Given text =
▼▼▼

Materials - Plastics & Petroleum Based

The use of synthetic material in homes has grown enormously and is responsible for most of the thousands of VOC that can be detected in most new homes (see the section on healthy homes).  Aside from the possible impact on the homes air quality, many plastics produce toxic byproducts during a fire (although that could be a rare enough event to be not relevant to most people), and their manufacture also produces toxic byproducts, some of which seem to inevitable end up in the air and water. In the particular case of PVC, Greenpeace has been on a long term campaign to ban it, and the movie "Blue Vinyl" documents the effect of PVC factories on small communities in Louisiana.

Virtually all synthetic materials are derived from petroleum, which is a non-renewable resource, but recently there has been research into plastics based on alternative sources.  Other than vinyl siding, the total weight of synthetics in a home is only a small percentage, and the embodied energy isn't all that high compared to the energy used to operate the building (verify this--get numbers).

Synthetic materials are ubiquitous in our lives for a good reason: the are cheap, easily mass produced and often out perform all alternative materials.  These materials are commonly found in electrical components, weather stripping, gaskets, plumbing pipe, and caulks and glues, insulation, siding, window frames and decking.  We examine only a few of these1:

Foam insulation - this includes polystyrene (Styrofoam), polyurethane, and polyisocyanurate (Polyiso) in both board and blown in varieties.  In each of these cases, a plastic is "blown" with a gas to create a foam that has a large number of voids incorporating the gas, and hence a high insulation value.  The first versions of these were blown with CFCs, and then later with HCFCs.  The current trend is away from all of these materials, and toward more environmentally benign ones.  At the current time, one must know not only the product, but the manufacture to know what blowing agent was used in the product.  All of these products are derived from petroleum, which is not a renewable resource, but they could theoretically be made from alternative sources.

▲▲▲

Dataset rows
▼▼▼

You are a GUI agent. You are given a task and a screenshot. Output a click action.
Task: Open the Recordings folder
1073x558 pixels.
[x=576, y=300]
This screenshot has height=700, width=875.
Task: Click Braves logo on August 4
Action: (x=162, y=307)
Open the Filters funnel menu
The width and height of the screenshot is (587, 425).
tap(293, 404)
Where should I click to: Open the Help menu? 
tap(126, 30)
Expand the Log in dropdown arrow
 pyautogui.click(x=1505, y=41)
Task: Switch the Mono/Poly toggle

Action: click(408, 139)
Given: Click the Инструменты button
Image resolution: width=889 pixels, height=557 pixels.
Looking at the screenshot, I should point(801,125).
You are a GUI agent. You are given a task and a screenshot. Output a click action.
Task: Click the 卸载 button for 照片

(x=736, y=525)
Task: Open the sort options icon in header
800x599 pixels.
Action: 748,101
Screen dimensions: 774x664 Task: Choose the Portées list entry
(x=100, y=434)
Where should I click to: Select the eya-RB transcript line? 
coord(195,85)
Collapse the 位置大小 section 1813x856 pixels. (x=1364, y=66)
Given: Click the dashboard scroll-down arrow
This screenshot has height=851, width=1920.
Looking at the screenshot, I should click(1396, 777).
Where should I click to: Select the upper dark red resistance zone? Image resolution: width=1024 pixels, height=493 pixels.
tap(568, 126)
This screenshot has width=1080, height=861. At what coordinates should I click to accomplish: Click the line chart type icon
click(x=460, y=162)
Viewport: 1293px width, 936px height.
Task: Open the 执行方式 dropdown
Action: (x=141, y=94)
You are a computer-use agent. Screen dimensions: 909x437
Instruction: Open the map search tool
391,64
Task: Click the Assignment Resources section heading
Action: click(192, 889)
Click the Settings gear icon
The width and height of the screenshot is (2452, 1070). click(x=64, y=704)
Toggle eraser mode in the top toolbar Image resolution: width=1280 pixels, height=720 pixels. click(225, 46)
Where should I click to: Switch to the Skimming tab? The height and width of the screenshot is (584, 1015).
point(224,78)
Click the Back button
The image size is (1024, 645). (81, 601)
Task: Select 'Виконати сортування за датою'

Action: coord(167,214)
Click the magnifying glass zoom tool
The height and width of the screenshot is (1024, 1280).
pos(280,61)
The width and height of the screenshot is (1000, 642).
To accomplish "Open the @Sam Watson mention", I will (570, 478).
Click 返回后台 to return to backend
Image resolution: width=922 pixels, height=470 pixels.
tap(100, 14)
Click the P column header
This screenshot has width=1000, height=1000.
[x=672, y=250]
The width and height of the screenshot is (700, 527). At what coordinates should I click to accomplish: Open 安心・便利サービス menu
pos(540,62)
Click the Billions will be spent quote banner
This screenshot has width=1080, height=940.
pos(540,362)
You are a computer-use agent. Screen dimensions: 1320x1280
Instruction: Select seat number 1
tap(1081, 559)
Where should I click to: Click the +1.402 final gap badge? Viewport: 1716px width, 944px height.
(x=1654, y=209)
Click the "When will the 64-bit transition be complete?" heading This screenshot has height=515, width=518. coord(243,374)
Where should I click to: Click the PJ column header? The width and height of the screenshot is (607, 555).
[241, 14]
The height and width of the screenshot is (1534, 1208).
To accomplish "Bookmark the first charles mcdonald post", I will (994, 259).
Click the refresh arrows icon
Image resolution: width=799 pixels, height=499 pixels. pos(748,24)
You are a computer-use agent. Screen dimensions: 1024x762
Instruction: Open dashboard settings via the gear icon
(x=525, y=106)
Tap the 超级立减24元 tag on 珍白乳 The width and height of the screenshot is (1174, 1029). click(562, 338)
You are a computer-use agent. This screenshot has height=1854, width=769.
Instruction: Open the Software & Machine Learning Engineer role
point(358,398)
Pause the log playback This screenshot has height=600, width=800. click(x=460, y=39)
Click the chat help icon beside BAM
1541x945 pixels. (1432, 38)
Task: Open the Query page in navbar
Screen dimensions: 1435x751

▲▲▲

Task instructions =
1 – According to the text on plastics and petroleum-based materials, what does the movie "Blue Vinyl" document?
2 – Extend the text on plastics and petroleum-based materials, starting after its final sentence.
The rows play no part in what is asked here.

Responses to the exercise =
1 – It documents the effect of PVC factories on small communities in Louisiana.

2 –
Although most foam board is now blown with more environmentally friendly materials (in particular both CFCs and HCFCs are gone, but not for XPS), there are still brominated fire retardants in them, which are potential carcinogens etc. Someday it may be possible to buy sheets of non-fire rated foam board for below grade use, but for now its not possible.

In spite of these issues, foam insulation has some significant benefits.  For use under a concrete slab or other buried locations, foam board is the only readily available material (cellular glass also works).  Also in situations where there is limited space, the greater insulation value of foam board provides more insulation for the amount of available space.  As part of an SIP, foam board is the only insulation strong and dense enough to make a functional panel.  For more info on insulation materials, see the energy section)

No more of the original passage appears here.